WORK TO BE COMPLETED:
All that is needed is the line containing "Screen dimensions: 1008x729" together with each line after it, transcribed exactly to the end of the records.

DATA LISTING:
════

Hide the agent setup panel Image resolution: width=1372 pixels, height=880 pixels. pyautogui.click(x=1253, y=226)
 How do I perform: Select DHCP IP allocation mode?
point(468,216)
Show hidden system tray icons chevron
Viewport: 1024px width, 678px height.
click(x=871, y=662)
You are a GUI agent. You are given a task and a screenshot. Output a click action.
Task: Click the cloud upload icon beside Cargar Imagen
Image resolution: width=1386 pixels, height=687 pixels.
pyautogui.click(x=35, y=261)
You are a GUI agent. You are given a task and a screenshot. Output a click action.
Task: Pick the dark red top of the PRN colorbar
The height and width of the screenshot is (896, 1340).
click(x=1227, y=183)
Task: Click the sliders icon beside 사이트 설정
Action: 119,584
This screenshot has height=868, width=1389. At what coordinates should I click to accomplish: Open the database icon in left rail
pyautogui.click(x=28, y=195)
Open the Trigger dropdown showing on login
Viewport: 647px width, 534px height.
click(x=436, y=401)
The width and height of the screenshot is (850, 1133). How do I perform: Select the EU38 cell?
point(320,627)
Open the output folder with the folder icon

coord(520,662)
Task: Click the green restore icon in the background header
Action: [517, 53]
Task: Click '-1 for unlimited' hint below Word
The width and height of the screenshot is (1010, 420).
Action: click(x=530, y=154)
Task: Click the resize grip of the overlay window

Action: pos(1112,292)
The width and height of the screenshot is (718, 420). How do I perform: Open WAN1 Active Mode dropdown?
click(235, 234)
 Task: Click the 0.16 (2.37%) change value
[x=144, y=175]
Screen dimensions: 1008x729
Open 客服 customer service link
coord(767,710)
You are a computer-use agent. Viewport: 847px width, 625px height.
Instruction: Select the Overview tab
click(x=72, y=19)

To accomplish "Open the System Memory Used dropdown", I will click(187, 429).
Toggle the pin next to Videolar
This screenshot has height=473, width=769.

════

ANSWER TO THE PROBLEM:
Screen dimensions: 1008x729
Open 客服 customer service link
coord(767,710)
You are a computer-use agent. Viewport: 847px width, 625px height.
Instruction: Select the Overview tab
click(x=72, y=19)

To accomplish "Open the System Memory Used dropdown", I will click(187, 429).
Toggle the pin next to Videolar
This screenshot has height=473, width=769.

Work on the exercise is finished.